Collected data
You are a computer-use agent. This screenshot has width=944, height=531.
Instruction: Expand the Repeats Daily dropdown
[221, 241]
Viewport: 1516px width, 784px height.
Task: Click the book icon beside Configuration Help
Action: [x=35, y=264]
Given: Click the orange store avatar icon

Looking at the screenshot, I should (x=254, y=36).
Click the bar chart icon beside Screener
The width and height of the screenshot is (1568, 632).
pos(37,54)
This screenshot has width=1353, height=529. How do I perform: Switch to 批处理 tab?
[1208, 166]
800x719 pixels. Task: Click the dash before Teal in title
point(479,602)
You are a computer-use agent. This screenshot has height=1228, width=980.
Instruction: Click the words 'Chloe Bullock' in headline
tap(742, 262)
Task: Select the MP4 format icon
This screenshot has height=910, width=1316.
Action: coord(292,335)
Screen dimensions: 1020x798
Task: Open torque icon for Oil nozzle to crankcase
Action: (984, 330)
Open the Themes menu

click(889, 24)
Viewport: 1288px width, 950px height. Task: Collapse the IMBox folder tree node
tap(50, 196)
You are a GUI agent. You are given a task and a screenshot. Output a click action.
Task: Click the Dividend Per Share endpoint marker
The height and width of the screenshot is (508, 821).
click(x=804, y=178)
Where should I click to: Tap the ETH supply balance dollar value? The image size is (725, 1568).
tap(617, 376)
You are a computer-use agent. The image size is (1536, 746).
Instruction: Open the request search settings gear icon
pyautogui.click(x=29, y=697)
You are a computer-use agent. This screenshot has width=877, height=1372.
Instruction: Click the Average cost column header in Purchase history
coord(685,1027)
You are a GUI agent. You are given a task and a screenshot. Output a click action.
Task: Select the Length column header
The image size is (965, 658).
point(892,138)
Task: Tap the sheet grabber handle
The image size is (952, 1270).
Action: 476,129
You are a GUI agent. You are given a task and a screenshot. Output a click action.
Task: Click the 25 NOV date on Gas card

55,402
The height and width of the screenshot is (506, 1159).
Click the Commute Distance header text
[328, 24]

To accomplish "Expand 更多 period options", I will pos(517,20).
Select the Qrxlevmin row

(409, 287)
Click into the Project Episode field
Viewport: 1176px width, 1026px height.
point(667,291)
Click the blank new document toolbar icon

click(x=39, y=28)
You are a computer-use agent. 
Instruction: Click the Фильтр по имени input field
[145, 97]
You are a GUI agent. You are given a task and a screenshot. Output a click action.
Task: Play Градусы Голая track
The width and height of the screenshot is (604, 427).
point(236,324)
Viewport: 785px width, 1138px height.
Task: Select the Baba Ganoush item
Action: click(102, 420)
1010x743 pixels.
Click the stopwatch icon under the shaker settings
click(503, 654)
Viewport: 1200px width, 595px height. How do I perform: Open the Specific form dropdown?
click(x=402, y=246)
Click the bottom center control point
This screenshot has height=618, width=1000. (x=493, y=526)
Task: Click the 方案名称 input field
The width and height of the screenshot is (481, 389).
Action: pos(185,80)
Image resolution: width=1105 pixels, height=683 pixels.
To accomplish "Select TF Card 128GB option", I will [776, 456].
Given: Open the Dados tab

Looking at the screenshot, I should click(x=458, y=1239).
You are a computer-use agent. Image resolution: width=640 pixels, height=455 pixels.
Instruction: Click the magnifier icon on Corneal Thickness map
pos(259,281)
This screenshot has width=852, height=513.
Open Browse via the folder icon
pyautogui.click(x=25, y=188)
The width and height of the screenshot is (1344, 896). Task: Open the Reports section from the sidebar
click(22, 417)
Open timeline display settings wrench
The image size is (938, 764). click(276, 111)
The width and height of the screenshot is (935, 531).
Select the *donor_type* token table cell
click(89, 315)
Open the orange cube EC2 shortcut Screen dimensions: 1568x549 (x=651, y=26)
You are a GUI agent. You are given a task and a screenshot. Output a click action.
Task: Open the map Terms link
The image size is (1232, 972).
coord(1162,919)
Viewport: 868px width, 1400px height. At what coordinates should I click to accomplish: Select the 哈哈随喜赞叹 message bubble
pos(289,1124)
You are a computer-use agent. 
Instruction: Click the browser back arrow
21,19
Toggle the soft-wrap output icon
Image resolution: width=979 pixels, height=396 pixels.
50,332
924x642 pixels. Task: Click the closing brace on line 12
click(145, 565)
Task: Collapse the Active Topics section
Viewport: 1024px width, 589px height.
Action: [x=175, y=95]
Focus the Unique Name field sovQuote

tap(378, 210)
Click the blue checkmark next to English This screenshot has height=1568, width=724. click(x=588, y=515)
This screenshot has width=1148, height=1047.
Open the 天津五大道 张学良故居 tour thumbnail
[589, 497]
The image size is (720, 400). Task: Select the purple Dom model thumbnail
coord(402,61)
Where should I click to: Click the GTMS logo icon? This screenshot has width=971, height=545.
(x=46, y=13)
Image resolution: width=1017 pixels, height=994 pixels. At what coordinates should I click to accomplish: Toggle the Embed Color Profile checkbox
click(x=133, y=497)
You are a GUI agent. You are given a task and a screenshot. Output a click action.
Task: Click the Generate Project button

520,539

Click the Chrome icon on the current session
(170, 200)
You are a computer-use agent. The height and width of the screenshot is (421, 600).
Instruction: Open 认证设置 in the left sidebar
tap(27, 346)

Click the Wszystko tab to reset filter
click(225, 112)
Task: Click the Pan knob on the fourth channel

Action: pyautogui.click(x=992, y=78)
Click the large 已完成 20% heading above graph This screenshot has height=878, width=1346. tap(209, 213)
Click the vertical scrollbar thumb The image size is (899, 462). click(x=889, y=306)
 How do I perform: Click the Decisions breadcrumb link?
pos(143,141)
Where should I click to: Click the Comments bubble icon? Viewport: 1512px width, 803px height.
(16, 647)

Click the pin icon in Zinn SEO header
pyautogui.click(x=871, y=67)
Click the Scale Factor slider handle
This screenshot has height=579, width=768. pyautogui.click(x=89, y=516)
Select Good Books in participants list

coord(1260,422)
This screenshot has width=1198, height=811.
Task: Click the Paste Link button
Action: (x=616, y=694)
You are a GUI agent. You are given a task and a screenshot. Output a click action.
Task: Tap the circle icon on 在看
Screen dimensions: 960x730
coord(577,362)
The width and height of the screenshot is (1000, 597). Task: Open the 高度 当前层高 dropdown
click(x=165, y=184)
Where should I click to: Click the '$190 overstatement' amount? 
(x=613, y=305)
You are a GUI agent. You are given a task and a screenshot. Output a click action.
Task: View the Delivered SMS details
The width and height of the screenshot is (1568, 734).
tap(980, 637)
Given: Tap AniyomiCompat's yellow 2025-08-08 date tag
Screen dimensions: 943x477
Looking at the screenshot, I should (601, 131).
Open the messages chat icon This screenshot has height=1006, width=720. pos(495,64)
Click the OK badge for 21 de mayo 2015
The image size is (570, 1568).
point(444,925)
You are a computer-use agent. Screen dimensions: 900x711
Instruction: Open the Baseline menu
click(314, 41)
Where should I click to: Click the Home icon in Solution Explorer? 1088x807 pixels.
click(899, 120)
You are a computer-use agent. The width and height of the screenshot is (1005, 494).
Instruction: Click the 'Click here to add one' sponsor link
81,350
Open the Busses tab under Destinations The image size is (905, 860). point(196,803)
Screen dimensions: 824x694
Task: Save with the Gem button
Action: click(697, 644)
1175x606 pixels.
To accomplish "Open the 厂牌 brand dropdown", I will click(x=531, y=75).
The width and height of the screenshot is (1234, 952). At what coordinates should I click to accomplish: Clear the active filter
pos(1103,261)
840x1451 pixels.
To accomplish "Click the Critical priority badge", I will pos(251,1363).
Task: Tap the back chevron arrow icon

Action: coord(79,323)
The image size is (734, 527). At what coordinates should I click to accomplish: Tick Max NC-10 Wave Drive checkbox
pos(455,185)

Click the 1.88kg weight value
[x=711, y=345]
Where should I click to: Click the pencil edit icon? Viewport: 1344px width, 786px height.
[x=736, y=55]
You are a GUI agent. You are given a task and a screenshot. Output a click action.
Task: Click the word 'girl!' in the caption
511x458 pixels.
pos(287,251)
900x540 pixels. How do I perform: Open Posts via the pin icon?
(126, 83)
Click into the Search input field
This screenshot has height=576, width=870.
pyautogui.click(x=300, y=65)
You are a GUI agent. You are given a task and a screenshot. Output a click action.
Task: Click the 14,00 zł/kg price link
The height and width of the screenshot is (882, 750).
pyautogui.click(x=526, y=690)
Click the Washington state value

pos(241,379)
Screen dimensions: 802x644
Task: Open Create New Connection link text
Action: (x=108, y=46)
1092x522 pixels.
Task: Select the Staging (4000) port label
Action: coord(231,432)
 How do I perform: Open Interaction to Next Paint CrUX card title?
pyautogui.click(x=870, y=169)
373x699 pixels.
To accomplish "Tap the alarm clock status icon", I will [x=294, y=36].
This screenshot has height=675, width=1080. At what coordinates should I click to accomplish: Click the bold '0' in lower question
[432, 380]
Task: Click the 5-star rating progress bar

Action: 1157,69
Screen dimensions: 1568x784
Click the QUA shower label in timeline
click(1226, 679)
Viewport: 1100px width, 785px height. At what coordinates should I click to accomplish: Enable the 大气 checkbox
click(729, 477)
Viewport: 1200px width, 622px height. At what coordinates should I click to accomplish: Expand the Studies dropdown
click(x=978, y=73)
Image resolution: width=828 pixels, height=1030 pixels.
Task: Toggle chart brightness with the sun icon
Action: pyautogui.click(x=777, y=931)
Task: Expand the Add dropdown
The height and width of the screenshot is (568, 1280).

▸ DIRECTIONS: Track down all lines above with the string "badge" and copy them.

▸ EXERCISE OUTPUT:
Click the OK badge for 21 de mayo 2015
To accomplish "Click the Critical priority badge", I will pos(251,1363).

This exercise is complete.